What Are Repurchase Agreements

For the party that sells security and agrees to buy it back in the future, it is a repo; for the party at the other end of the transaction, the purchase of the warranty and the consent to sell in the future, it is a reverse buyback contract. Repo is a form of guaranteed loan. A basket of securities serves as an underlying guarantee for the loan. Securities law is transferred from the seller to the buyer and returns to the original owner after the contract is concluded. The most commonly used guarantees in this market are U.S. Treasury bonds. However, government bonds, agency securities, mortgage-backed securities, corporate bonds or even shares can be used in a repurchase transaction. Under a pension contract, the Federal Reserve (Fed) buys U.S. Treasury bonds, U.S. agency securities or mortgage-backed securities from a primary trader who agrees to buy them back within one to seven days; an inverted deposit is the opposite. This is how the Fed describes these transactions from the perspective of the counterparty and not from its own point of view.

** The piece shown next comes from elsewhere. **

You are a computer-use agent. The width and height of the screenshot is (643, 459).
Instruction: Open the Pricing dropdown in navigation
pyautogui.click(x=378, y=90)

As a result, pension and pension agreements are called secured loans, because a group of securities – usually U.S. government bonds – insures the short-term credit contract (as collateral). Thus, in financial statements and balance sheets, repurchase agreements are generally recorded as credits in the debt or deficit column. Like many other corners of finance, retirement operations contain terminology that is not common elsewhere. One of the most common terms in repo space is “leg.” There are different types of legs: for example, the part of the retirement activity that originally sells security is sometimes called “starting leg,” while the subsequent buyback is the “close leg.” These terms are sometimes replaced by “Near Leg” or “Far Leg.” Near a repo transaction, security is sold. In the distant leg, he is redeemed. The longer the life of the pension, the more likely it is that the value of the security will fluctuate prior to the buyback and that economic activity will affect the supplier`s ability to execute the contract.